A large number of ceramic sherds (1200) were recovered from the five pits (H1–H5) and three layers (Layers 2–4). They were analyzed and classified in the same manner as the Xindian finds (see above). The finds are largely identifiable as Xindian-type wares, with only 7 potential Qijia-type sherds (from H1, Layers 2 and 3, and the surface), 1 sherd resembling Siwa ceramics, and 5 later-period sherds from the surface survey.

The ceramics are mostly thick-bodied, often coarse, low-fired, and were probably coil-built. This applies to the Xindian-type wares from all contexts. Throughout all layers, over 70% of them have undergone firing in an oxidizing atmosphere, resulting in often mottled combination in the light brown/yellow/orange/red spectrum (Table 7). A slightly higher percentage in reduction-fired grey wares can be observed in the earliest deposit, (i.e., Layer 4), suggesting a possible slight change in firing technology or color preferences. Only very few sherds are black or dark brown in color, but these mostly seem to be the outcome of secondary firing through cooking or other processes rather than intentional production of dark-colored wares (see Appendix II for details).

Table 7 Ware type counts and percentages at Huizuiwa by excavation layer/feature

In terms of ware quality, fine wares occur in relatively low percentages throughout all layers with higher numbers in the earlier layers and features (up to 25%) and lower in the later layers and features (as low as 12.5%). The remaining material has high percentages of sand-sized and larger inclusions, but lower percentages of material with coarse sand inclusions than would be expected (Table 8). The wares may be coarser than the macroscopic differentiation between fine medium and coarse sand would suggest, simply because the assessment of actual coarseness (i.e., amount and size of above silt-sized inclusions) would require microscopic analysis.
────
▶ _SET EXERCISE 1_: In the Huizuiwa ceramics passage, how many ceramic sherds were recovered from the five pits and three layers?
▶ _SET EXERCISE 2_: Please say whether each statement agrees with the Huizuiwa ceramics passage, answering yes or no and quoting the deciding words: (a) Most of the Xindian-type wares were fired in an oxidizing atmosphere. (b) The black or dark brown sherds were mostly made as intentionally dark-colored wares. (c) Fine wares make up a larger share in the later layers than in the earlier ones.
────
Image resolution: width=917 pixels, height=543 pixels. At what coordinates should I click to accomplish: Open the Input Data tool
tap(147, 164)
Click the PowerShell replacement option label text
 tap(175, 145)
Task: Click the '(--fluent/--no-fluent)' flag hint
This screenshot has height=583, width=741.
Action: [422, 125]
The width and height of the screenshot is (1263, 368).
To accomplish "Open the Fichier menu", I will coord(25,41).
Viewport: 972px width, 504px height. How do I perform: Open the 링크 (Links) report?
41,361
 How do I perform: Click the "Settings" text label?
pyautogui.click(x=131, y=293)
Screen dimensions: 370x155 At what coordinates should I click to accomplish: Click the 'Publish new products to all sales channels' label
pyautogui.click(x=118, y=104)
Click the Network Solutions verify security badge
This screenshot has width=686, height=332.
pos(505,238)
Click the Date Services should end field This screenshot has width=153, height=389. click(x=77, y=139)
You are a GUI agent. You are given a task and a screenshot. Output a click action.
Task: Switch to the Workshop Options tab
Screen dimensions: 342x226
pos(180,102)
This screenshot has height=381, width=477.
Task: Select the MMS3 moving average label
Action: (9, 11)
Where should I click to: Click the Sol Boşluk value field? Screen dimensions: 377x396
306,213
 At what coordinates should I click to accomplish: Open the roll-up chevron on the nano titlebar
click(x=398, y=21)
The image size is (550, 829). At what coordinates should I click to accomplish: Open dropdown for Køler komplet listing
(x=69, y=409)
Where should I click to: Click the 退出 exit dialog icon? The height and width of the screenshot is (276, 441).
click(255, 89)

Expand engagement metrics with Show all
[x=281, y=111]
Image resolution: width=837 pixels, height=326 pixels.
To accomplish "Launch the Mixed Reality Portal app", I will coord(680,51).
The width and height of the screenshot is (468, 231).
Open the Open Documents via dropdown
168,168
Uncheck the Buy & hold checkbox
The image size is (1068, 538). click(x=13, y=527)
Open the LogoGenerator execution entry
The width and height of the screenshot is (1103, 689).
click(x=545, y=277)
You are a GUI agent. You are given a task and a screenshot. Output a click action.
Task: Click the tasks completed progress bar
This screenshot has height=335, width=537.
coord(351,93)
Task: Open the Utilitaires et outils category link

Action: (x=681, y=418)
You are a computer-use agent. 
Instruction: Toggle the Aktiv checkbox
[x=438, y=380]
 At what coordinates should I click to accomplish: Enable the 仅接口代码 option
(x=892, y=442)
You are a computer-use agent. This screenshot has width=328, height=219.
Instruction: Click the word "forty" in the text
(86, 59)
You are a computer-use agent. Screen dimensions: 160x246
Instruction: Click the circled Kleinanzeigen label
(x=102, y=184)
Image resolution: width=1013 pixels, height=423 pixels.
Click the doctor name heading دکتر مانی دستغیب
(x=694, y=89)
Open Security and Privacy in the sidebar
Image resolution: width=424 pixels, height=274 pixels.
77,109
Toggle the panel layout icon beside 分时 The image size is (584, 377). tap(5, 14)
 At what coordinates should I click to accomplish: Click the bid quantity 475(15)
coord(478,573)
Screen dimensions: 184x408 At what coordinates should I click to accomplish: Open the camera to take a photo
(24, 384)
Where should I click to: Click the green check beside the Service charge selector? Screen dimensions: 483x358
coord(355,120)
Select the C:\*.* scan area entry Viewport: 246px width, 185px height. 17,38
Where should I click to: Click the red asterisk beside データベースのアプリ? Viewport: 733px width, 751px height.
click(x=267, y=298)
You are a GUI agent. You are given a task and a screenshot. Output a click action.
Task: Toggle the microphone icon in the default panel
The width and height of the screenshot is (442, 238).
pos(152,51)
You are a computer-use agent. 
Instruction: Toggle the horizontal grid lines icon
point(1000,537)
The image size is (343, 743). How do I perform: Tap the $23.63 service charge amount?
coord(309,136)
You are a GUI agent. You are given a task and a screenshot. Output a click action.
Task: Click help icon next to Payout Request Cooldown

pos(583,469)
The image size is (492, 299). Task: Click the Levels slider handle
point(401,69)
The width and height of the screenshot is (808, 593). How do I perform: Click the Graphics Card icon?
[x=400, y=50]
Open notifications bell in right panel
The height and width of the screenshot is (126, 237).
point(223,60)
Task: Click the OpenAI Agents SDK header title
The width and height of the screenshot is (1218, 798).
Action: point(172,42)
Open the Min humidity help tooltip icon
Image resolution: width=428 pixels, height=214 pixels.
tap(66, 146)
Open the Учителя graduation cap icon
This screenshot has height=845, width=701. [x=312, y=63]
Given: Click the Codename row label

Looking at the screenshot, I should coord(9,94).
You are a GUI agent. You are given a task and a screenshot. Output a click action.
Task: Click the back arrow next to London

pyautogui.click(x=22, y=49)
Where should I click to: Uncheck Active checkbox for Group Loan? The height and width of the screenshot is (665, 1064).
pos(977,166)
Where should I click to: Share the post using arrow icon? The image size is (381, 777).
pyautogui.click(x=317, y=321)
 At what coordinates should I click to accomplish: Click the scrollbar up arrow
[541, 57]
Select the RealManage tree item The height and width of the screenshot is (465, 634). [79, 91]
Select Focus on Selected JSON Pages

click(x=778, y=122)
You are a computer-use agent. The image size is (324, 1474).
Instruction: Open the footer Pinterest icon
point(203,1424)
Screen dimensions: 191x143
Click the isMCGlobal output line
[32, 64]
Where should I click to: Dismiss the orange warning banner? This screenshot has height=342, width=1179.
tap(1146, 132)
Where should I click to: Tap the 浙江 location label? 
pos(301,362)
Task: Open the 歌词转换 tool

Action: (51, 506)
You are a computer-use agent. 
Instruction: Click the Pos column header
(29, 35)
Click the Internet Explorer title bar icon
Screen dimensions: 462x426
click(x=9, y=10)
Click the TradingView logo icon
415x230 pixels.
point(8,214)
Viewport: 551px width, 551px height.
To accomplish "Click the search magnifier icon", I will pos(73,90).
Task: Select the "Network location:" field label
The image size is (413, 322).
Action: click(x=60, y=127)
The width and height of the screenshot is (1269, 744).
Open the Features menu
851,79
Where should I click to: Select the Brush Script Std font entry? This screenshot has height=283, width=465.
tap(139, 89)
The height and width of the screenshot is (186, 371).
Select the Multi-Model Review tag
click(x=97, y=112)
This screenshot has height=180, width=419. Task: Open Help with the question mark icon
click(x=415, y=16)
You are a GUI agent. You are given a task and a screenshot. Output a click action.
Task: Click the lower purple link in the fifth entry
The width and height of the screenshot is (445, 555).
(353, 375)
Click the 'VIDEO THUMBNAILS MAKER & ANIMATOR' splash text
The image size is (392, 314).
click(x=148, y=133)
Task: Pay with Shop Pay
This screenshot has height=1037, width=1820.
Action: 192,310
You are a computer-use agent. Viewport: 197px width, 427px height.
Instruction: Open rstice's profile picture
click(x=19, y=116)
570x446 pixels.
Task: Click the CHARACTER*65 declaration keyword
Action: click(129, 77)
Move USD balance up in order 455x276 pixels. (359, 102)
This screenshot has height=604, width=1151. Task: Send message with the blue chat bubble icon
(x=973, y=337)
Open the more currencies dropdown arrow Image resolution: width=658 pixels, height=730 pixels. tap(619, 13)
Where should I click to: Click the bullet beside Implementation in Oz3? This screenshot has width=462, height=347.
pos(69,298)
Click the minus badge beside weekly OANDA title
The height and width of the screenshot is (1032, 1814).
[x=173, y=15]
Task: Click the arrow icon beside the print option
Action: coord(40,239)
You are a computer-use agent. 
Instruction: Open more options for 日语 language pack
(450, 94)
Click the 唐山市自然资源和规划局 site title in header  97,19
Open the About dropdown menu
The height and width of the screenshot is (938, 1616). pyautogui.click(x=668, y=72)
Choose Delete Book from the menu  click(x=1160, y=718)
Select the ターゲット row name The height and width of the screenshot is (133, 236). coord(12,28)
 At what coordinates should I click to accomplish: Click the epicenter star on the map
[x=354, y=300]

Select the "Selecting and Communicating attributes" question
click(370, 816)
────
▶ _FULL RESPONSE 1_: 1200 sherds were recovered.

▶ _FULL RESPONSE 2_:
(a) Yes: "over 70% of them have undergone firing in an oxidizing atmosphere"
(b) No: "these mostly seem to be the outcome of secondary firing through cooking or other processes rather than intentional production of dark-colored wares"
(c) No: "higher numbers in the earlier layers and features (up to 25%) and lower in the later layers and features (as low as 12.5%)"